Acabo de leer en ABC la historia de Salva. Salva era un sintecho que acabó en la calle a consecuencia de una terrible depresión. Problemas con su ex-pareja y la muerte de su hija le provocaron esta enfermedad que tuvo como consecuencia la pérdida de su trabajo y la inevitable pérdida de todos sus ingresos. Todo esto provocó que acabara viviendo en la calle, lo cual llevaba haciendo desde hacía más de ocho años. El pasado 2 de Enero apareció muerto en el lugar en el que habitualmente dormía en Madrid, en un recoveco de la torre de Colón, en la calle Génova 2.

Salva tuvo muchos problemas durante los últimos años de su vida, unos solucionables y otros que pueden destrozar la vida de cualquier padre, la muerte de una hija. Pero Salva podría haber sido ayudado por organismos o instituciones públicas, pero para eso tenía un problema mayor, ser español. Con la terrible crisis que llevamos sufriendo desde hace ya demasiado tiempo se está dejando de lado a una parte muy importante de quienes más la han sufrido, la de la gente de casa, la de los españoles.



Nos encontramos día sí y día también con la continua llegada de refugiados y de gente de otros países al nuestro con los que se están volcando todas las ayudas públicas, pero no con los españoles. Se les pone casa, se les ponen servicios sociales, se les pone sueldos, traductores, médicos, se les ayuda a integrarse en nuestra sociedad, aunque después la mayoría no lo hagan. ¿Qué pasa con los españoles? Después nos encontramos con que las pocas asociaciones que se dedican a intentar ayudar a españoles, como “Hogar Social Madrid” son tachadas de nazis y fascistas. ¿Qué mal están haciendo intentando ayudar a quien nadie ayuda, a sus compatriotas?

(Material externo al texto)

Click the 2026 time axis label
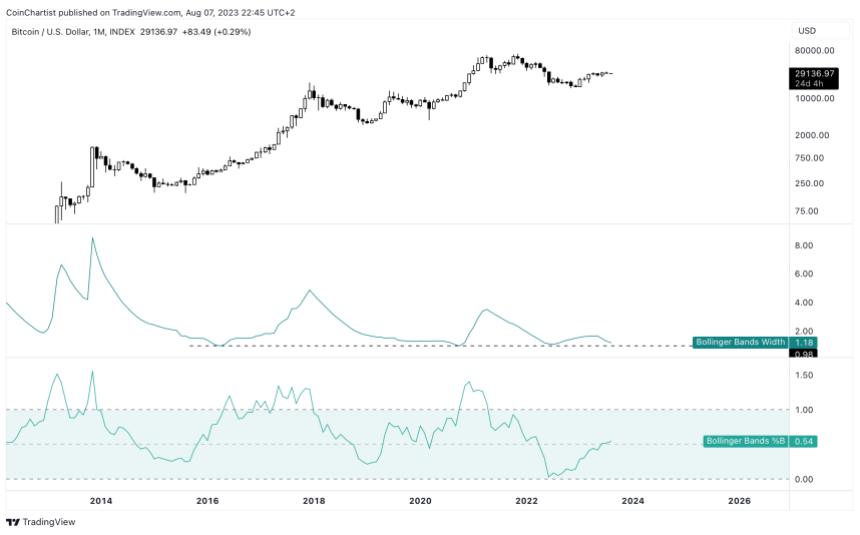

Hoy me entero de la muerte de este hombre a los 57 años. Hoy me entero que en el siglo XXI a una persona necesitada se la ha dejado morir de frío en una calle de Madrid. Hoy me entero que todo lo que pagamos de impuestos no es suficiente para ayudar a una persona como Salva. Ojalá esta muerte recaiga sobre la conciencia de los responsables políticos y de toda esa gente que critica a asociaciones españolas que se dedican a ayudar a otros españoles. Ojalá Salva pueda encontrar la paz y tranquilidad en la muerte junto a su hija que no consiguió encontrar encontrar en vida. En este caso la frase “descanse en paz” no es solo una frase hecha, es algo que deseo de todo corazón para este pobre hombre.